TransSiberian (2008) is a good thriller, but be careful who you watch it with.
Partner (10 minutes into the film): I’m not seeing much in the way of scenery. Maybe it’s lucky we decided not to take the TransSiberian like these two (Roy—Woody Harrelson, and Jessie, Emily Mortimer) because we might have seen nothing but trees.
Partner: This is so slow. I mean nothing is happening except the movie is creating this vague sense of fear, just like so much nowadays! Just anxiety and dread free-floating.
Me: I think they’re creating mystery. What exactly is that other couple bunking with Roy and Jessie up to. Roy and Jessie are such good, church-going, trusting Americans, and the other couple is up to something. The characters are developing. The girl looks punky but might be ok. The Spanish guy is sleazy and suspicious at one moment and then charming and jovial at another.
Partner: Now Jessie is kissing that Spanish guy. Ok, she’s lost all my sympathy. How dumb! Whatever happens to her, she deserves. How can she be so stupid?
Me: I think her somewhat troubled “perfect” marriage and her old, wild days showed through there for a second. She’s a complex women, and not a happy camper.
Me: How dumb! She left that Spanish guy alone in her room with her suitcase there, with her passport and everything in it.
Partner: She is not very bright for a woman who used to be worldly and street smart.
Me: Yeah.
Partner: Why doesn’t she just tell the Russian police the truth about what happened!?

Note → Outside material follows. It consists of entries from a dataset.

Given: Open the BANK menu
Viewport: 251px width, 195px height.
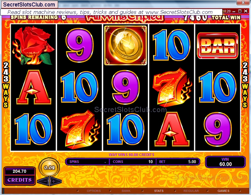Looking at the screenshot, I should (126, 191).
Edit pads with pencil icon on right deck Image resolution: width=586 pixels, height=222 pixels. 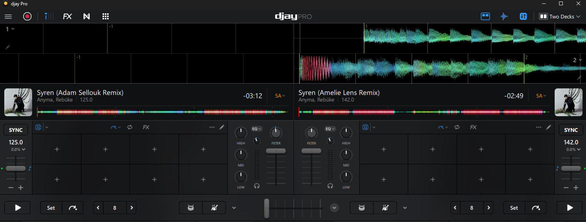pos(548,127)
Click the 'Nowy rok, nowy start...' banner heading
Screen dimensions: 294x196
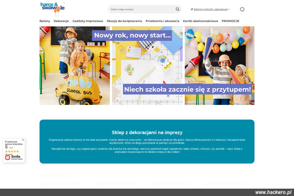[x=132, y=35]
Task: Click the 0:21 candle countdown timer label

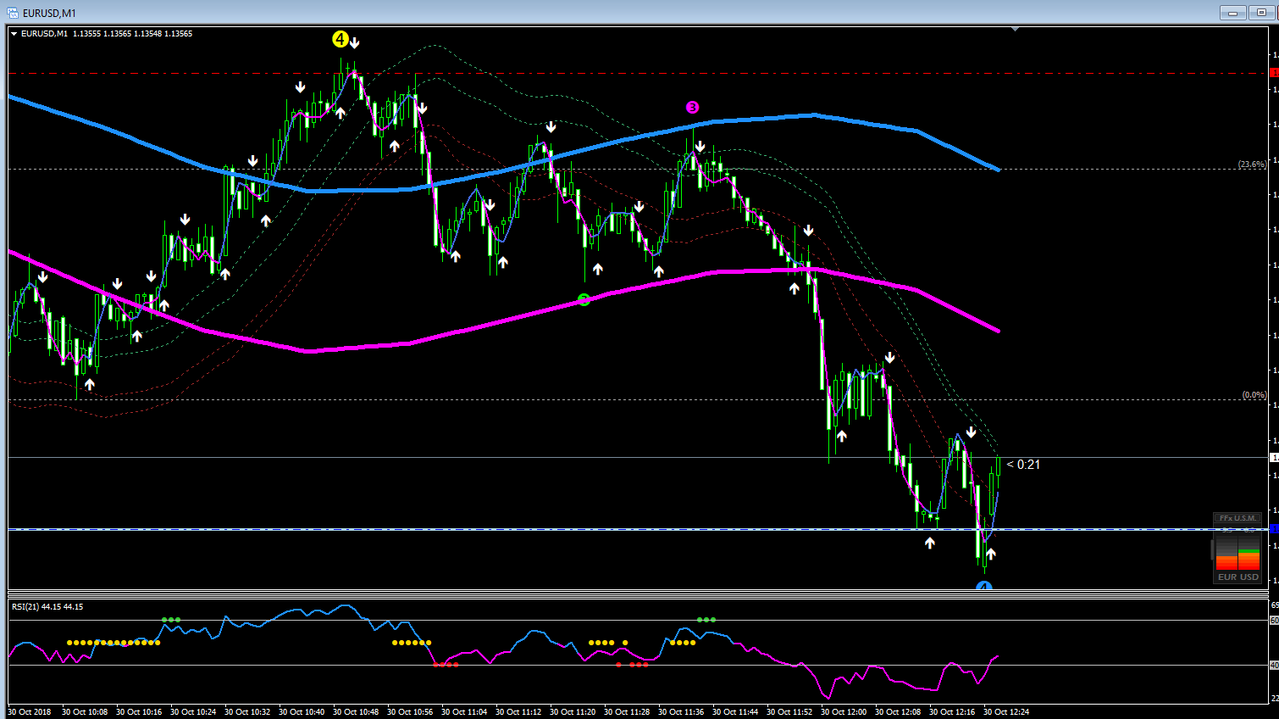Action: [1023, 465]
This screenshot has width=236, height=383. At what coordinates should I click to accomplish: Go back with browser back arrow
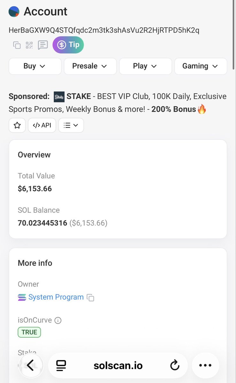[x=30, y=365]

Me: Right from the start we’ve seen you cannot trust the police. The story about them holding a guy for a month because his name was spelled wrong on a travel document, then cutting off a couple of toes to make him pay the bribe.
Partner: Turn down the volume! That torture scene is . . . oh, no!
Although I did not enjoy watching the movie, it is well-crafted, featuring excellent acting all around and a strong sense of place which enhances the foreboding. If there is anything that keeps this from being an excellent film, it is the denouement, the very end. A strength of the movie is the depth of serious questions it raises: Can an all-American boy and a bad ole girl make a marriage work? What’s the best way to approach another culture, with open arms or with great care? And there’s the age-old question beloved by Henry James in the late 1800s about how “innocent” Americans could fit in “sophisticated” Europe. These questions understandably take a back seat to the frantic action of the climax. But in the denouement, none of these questions are developed or taken to the next level. Rather Roy and Jessie seem stunned, which is perfectly understandable but is also the easy way out for a screen writer.